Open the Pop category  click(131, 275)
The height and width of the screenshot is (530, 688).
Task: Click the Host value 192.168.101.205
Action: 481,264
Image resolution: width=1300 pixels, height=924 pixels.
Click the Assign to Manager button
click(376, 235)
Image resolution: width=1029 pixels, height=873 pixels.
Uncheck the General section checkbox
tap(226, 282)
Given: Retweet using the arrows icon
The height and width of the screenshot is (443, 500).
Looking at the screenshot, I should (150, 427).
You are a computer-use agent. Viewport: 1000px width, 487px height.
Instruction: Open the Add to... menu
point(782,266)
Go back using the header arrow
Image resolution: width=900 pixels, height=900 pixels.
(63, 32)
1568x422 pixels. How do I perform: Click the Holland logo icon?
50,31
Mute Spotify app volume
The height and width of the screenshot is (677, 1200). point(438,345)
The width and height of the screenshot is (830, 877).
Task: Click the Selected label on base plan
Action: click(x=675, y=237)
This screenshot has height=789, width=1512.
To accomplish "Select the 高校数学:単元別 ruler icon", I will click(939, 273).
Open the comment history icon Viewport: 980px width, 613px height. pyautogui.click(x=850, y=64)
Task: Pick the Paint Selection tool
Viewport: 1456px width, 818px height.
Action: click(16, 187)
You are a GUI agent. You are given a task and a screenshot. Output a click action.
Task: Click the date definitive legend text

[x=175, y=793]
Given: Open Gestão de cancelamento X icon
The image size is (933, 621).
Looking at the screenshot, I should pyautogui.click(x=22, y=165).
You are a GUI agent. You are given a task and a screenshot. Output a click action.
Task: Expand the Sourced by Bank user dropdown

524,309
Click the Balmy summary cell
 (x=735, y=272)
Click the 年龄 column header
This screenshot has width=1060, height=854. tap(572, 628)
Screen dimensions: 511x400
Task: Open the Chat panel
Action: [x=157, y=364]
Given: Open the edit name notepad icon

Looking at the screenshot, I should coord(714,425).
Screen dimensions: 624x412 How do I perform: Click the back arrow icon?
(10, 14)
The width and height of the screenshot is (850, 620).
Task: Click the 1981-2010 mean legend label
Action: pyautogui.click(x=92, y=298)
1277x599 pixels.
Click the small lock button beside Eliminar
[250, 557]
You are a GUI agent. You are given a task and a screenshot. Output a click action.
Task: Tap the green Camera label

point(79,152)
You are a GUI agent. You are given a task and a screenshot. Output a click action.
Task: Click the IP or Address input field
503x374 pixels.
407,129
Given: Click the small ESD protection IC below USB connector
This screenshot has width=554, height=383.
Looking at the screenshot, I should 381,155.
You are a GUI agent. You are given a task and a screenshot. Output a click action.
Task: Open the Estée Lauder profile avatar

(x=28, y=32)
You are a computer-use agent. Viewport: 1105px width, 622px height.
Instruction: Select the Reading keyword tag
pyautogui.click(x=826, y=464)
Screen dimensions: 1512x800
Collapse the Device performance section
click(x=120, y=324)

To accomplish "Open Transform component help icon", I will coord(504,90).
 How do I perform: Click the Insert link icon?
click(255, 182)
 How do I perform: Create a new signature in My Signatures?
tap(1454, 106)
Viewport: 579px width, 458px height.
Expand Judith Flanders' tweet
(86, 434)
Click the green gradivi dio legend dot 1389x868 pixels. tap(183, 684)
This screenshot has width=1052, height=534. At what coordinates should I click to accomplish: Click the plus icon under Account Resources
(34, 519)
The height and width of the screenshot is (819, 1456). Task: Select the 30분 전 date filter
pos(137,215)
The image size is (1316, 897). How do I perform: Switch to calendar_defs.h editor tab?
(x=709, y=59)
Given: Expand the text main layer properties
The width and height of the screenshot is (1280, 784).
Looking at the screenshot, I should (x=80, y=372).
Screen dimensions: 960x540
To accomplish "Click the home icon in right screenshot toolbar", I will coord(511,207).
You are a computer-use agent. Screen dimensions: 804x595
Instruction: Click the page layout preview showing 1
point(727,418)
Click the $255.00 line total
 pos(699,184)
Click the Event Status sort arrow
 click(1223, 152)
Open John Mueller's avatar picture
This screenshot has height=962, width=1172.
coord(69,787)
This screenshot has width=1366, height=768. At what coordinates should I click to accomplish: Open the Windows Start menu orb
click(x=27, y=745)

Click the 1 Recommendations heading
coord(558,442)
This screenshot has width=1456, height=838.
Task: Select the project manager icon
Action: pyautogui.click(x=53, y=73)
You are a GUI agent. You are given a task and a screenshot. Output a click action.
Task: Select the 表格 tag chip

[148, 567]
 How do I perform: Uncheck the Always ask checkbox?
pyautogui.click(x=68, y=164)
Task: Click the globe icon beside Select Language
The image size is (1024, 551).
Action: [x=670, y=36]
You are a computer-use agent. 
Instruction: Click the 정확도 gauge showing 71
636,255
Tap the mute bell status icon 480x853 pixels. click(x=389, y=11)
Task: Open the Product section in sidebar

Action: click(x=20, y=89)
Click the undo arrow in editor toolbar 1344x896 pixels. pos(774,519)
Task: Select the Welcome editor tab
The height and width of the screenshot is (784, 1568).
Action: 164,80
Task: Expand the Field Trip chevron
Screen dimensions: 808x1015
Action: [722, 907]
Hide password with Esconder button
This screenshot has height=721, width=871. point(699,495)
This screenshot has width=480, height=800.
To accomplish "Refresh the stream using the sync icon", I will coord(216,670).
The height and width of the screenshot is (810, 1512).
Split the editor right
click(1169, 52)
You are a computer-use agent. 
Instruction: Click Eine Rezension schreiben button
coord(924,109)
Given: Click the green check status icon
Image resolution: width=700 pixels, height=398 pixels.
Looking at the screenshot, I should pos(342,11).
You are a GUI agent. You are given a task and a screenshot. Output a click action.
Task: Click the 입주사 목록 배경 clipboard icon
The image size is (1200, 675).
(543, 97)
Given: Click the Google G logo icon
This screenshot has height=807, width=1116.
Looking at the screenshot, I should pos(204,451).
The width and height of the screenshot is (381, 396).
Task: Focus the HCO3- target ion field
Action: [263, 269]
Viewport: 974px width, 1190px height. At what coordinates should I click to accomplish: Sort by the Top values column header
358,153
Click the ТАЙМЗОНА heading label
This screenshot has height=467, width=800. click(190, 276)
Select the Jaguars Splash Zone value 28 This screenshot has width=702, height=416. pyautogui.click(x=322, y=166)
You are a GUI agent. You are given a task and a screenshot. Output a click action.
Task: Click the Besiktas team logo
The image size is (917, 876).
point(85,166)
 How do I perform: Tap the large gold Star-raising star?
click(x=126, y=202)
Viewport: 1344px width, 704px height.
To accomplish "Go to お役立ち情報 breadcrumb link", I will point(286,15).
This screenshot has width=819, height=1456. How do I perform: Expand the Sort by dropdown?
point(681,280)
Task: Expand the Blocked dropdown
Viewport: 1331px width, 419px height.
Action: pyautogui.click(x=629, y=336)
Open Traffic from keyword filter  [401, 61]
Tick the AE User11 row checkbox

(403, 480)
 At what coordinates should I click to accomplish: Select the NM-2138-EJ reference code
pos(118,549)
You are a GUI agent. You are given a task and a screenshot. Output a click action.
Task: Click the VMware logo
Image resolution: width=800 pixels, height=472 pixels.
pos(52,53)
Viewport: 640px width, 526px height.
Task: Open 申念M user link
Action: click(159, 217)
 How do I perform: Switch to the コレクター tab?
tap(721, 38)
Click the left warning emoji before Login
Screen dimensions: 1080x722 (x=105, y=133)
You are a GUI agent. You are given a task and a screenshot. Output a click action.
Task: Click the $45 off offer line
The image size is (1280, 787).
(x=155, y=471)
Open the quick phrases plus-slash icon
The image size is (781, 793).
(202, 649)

####################

** Prompt **
Look above for the line holding "Task: Click the globe" and the line holding "Tap the mute", then output exactly those two lines and every line between them, nothing more.

** Answer box **
Task: Click the globe icon beside Select Language
The image size is (1024, 551).
Action: [x=670, y=36]
You are a computer-use agent. 
Instruction: Click the 정확도 gauge showing 71
636,255
Tap the mute bell status icon 480x853 pixels. click(x=389, y=11)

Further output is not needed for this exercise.